**DIRECTIONS FOR THIS TASK:** A word-for-word copy of the entries, with the images left out, is what you should write.

[Stored data entries]
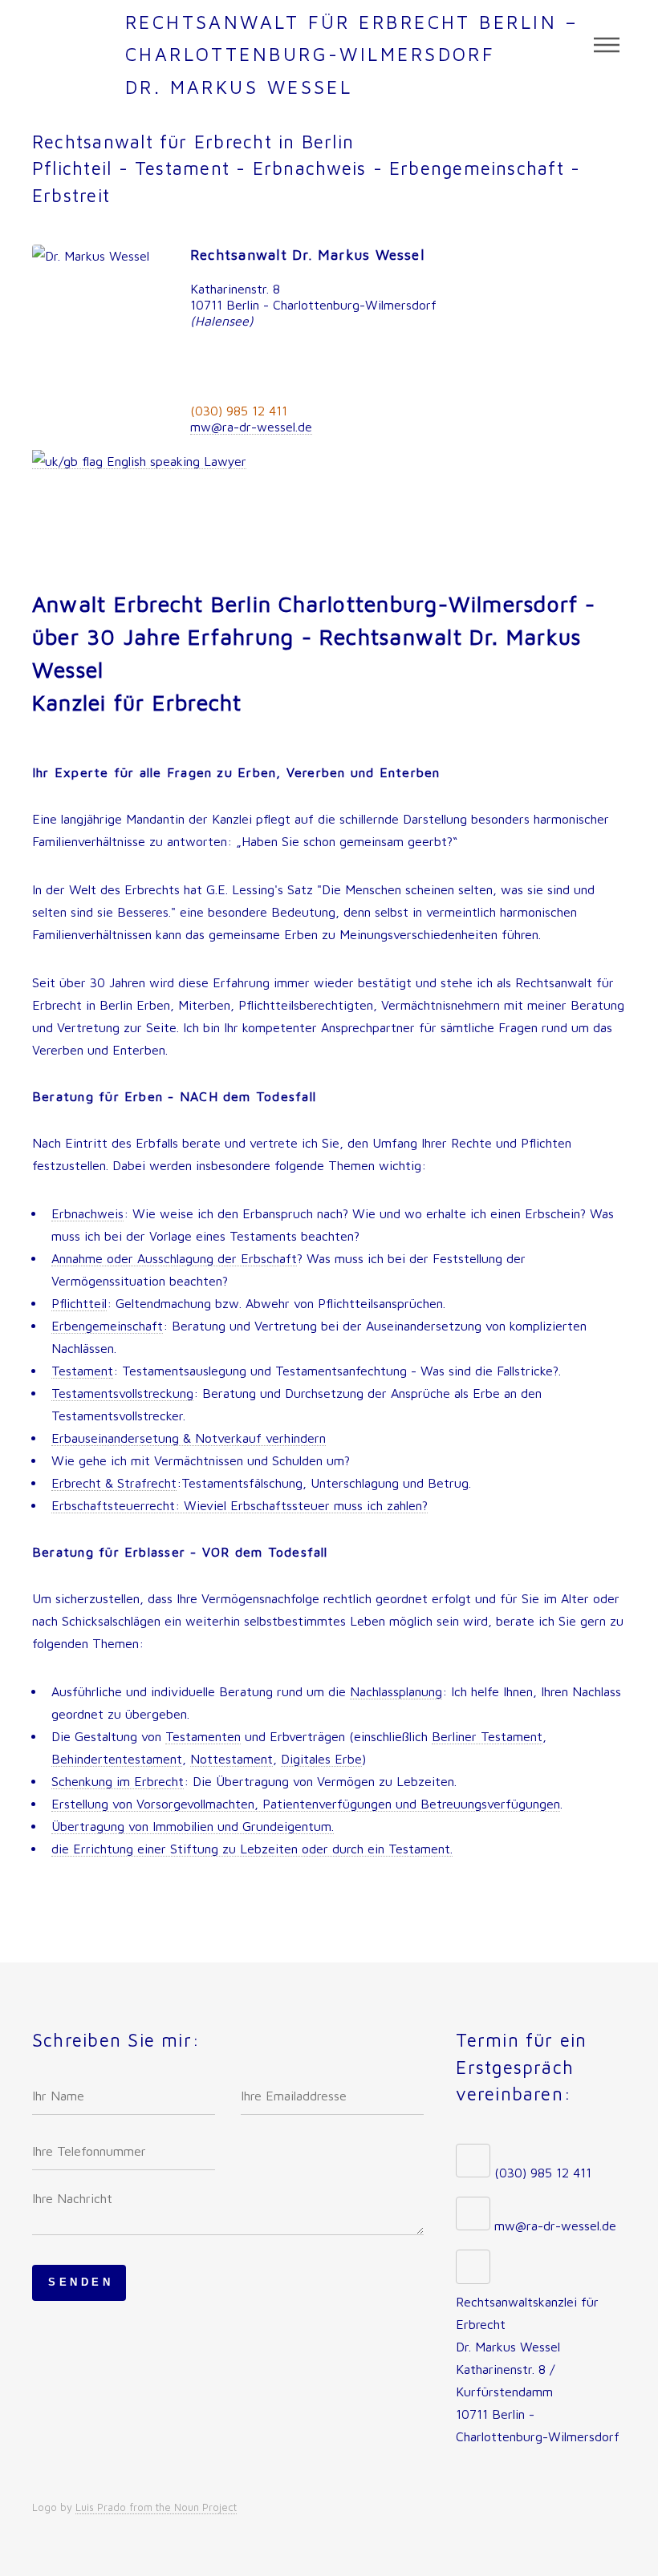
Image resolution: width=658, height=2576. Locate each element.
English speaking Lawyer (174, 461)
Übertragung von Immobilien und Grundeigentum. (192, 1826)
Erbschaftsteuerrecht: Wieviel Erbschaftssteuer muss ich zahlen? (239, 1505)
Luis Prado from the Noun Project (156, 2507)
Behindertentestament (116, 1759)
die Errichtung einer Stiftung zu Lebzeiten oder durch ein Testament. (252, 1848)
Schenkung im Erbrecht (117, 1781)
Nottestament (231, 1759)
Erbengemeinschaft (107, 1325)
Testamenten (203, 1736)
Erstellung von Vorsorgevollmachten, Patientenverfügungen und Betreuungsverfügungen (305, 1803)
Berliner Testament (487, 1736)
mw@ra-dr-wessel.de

**WRITTEN REPLY:**
Image resolution: width=658, height=2576. Locate each element.
English speaking Lawyer (174, 461)
Übertragung von Immobilien und Grundeigentum. (192, 1826)
Erbschaftsteuerrecht: Wieviel Erbschaftssteuer muss ich zahlen? (239, 1505)
Luis Prado from the Noun Project (156, 2507)
Behindertentestament (116, 1759)
die Errichtung einer Stiftung zu Lebzeiten oder durch ein Testament. (252, 1848)
Schenkung im Erbrecht (117, 1781)
Nottestament (231, 1759)
Erbengemeinschaft (107, 1325)
Testamenten (203, 1736)
Erstellung von Vorsorgevollmachten, Patientenverfügungen und Betreuungsverfügungen (305, 1803)
Berliner Testament (487, 1736)
mw@ra-dr-wessel.de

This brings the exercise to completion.